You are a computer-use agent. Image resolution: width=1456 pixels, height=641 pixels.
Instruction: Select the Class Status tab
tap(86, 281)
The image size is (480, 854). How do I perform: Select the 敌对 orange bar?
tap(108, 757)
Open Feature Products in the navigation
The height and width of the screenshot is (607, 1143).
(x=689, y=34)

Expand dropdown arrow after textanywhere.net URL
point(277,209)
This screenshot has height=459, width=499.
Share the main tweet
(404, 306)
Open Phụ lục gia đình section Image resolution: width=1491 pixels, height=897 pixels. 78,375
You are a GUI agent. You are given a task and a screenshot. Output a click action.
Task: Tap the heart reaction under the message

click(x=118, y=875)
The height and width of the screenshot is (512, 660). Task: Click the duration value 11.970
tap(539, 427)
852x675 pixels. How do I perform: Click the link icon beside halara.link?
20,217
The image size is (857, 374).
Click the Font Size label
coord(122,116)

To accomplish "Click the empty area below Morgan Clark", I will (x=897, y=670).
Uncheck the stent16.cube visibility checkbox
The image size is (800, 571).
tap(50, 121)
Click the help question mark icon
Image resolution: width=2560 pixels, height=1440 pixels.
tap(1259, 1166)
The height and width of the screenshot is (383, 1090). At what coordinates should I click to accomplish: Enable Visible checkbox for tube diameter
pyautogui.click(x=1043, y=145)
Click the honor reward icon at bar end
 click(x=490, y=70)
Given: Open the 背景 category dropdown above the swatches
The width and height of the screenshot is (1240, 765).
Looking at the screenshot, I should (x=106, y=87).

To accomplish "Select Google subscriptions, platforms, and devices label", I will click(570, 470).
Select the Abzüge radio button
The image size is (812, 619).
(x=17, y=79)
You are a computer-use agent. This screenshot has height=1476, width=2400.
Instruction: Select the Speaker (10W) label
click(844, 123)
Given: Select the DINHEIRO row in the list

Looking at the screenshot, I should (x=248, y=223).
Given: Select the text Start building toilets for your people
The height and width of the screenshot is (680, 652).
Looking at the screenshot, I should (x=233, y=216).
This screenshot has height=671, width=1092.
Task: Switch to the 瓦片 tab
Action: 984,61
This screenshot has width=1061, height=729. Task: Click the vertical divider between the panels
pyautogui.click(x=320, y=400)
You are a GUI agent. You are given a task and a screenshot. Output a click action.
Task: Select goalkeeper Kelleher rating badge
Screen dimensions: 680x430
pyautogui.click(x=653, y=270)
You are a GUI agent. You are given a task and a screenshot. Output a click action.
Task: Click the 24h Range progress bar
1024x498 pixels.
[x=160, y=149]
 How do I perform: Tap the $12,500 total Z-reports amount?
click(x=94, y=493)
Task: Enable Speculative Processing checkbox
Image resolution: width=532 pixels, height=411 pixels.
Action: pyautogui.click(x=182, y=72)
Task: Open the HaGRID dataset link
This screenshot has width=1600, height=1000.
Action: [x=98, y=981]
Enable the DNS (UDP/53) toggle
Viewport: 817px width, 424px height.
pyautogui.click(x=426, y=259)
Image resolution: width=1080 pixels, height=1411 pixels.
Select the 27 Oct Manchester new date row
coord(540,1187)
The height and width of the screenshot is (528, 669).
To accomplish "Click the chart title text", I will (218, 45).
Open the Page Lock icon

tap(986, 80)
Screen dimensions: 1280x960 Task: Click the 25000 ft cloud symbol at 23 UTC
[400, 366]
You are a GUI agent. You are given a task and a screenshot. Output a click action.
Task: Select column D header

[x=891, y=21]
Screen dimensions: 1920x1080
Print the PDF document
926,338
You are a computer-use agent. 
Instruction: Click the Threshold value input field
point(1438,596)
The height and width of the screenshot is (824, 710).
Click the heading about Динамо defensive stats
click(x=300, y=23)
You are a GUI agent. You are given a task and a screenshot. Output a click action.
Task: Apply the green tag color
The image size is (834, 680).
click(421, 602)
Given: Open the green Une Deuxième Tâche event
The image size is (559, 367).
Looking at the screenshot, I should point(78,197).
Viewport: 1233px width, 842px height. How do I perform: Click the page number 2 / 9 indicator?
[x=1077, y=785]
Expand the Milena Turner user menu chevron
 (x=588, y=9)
==========
- [Given exercise]:
Reproduce all of the material above, replacing every "GUI agent" with "GUI assistant" and leaving everything else unchanged.

- [Solution to this task]:
You are a computer-use agent. Image resolution: width=1456 pixels, height=641 pixels.
Instruction: Select the Class Status tab
tap(86, 281)
The image size is (480, 854). How do I perform: Select the 敌对 orange bar?
tap(108, 757)
Open Feature Products in the navigation
The height and width of the screenshot is (607, 1143).
(x=689, y=34)

Expand dropdown arrow after textanywhere.net URL
point(277,209)
This screenshot has height=459, width=499.
Share the main tweet
(404, 306)
Open Phụ lục gia đình section Image resolution: width=1491 pixels, height=897 pixels. 78,375
You are a GUI assistant. You are given a task and a screenshot. Output a click action.
Task: Tap the heart reaction under the message

click(x=118, y=875)
The height and width of the screenshot is (512, 660). Task: Click the duration value 11.970
tap(539, 427)
852x675 pixels. How do I perform: Click the link icon beside halara.link?
20,217
The image size is (857, 374).
Click the Font Size label
coord(122,116)

To accomplish "Click the empty area below Morgan Clark", I will (x=897, y=670).
Uncheck the stent16.cube visibility checkbox
The image size is (800, 571).
tap(50, 121)
Click the help question mark icon
Image resolution: width=2560 pixels, height=1440 pixels.
tap(1259, 1166)
The height and width of the screenshot is (383, 1090). At what coordinates should I click to accomplish: Enable Visible checkbox for tube diameter
pyautogui.click(x=1043, y=145)
Click the honor reward icon at bar end
 click(x=490, y=70)
Given: Open the 背景 category dropdown above the swatches
The width and height of the screenshot is (1240, 765).
Looking at the screenshot, I should (x=106, y=87).

To accomplish "Select Google subscriptions, platforms, and devices label", I will click(570, 470).
Select the Abzüge radio button
The image size is (812, 619).
(x=17, y=79)
You are a computer-use agent. This screenshot has height=1476, width=2400.
Instruction: Select the Speaker (10W) label
click(844, 123)
Given: Select the DINHEIRO row in the list

Looking at the screenshot, I should (x=248, y=223).
Given: Select the text Start building toilets for your people
The height and width of the screenshot is (680, 652).
Looking at the screenshot, I should (x=233, y=216).
This screenshot has height=671, width=1092.
Task: Switch to the 瓦片 tab
Action: 984,61
This screenshot has width=1061, height=729. Task: Click the vertical divider between the panels
pyautogui.click(x=320, y=400)
You are a GUI assistant. You are given a task and a screenshot. Output a click action.
Task: Select goalkeeper Kelleher rating badge
Screen dimensions: 680x430
pyautogui.click(x=653, y=270)
You are a GUI assistant. You are given a task and a screenshot. Output a click action.
Task: Click the 24h Range progress bar
1024x498 pixels.
[x=160, y=149]
 How do I perform: Tap the $12,500 total Z-reports amount?
click(x=94, y=493)
Task: Enable Speculative Processing checkbox
Image resolution: width=532 pixels, height=411 pixels.
Action: pyautogui.click(x=182, y=72)
Task: Open the HaGRID dataset link
This screenshot has width=1600, height=1000.
Action: [x=98, y=981]
Enable the DNS (UDP/53) toggle
Viewport: 817px width, 424px height.
pyautogui.click(x=426, y=259)
Image resolution: width=1080 pixels, height=1411 pixels.
Select the 27 Oct Manchester new date row
coord(540,1187)
The height and width of the screenshot is (528, 669).
To accomplish "Click the chart title text", I will (218, 45).
Open the Page Lock icon

tap(986, 80)
Screen dimensions: 1280x960 Task: Click the 25000 ft cloud symbol at 23 UTC
[400, 366]
You are a GUI assistant. You are given a task and a screenshot. Output a click action.
Task: Select column D header

[x=891, y=21]
Screen dimensions: 1920x1080
Print the PDF document
926,338
You are a computer-use agent. 
Instruction: Click the Threshold value input field
point(1438,596)
The height and width of the screenshot is (824, 710).
Click the heading about Динамо defensive stats
click(x=300, y=23)
You are a GUI assistant. You are given a task and a screenshot. Output a click action.
Task: Apply the green tag color
The image size is (834, 680).
click(421, 602)
Given: Open the green Une Deuxième Tâche event
The image size is (559, 367).
Looking at the screenshot, I should point(78,197).
Viewport: 1233px width, 842px height. How do I perform: Click the page number 2 / 9 indicator?
[x=1077, y=785]
Expand the Milena Turner user menu chevron
 (x=588, y=9)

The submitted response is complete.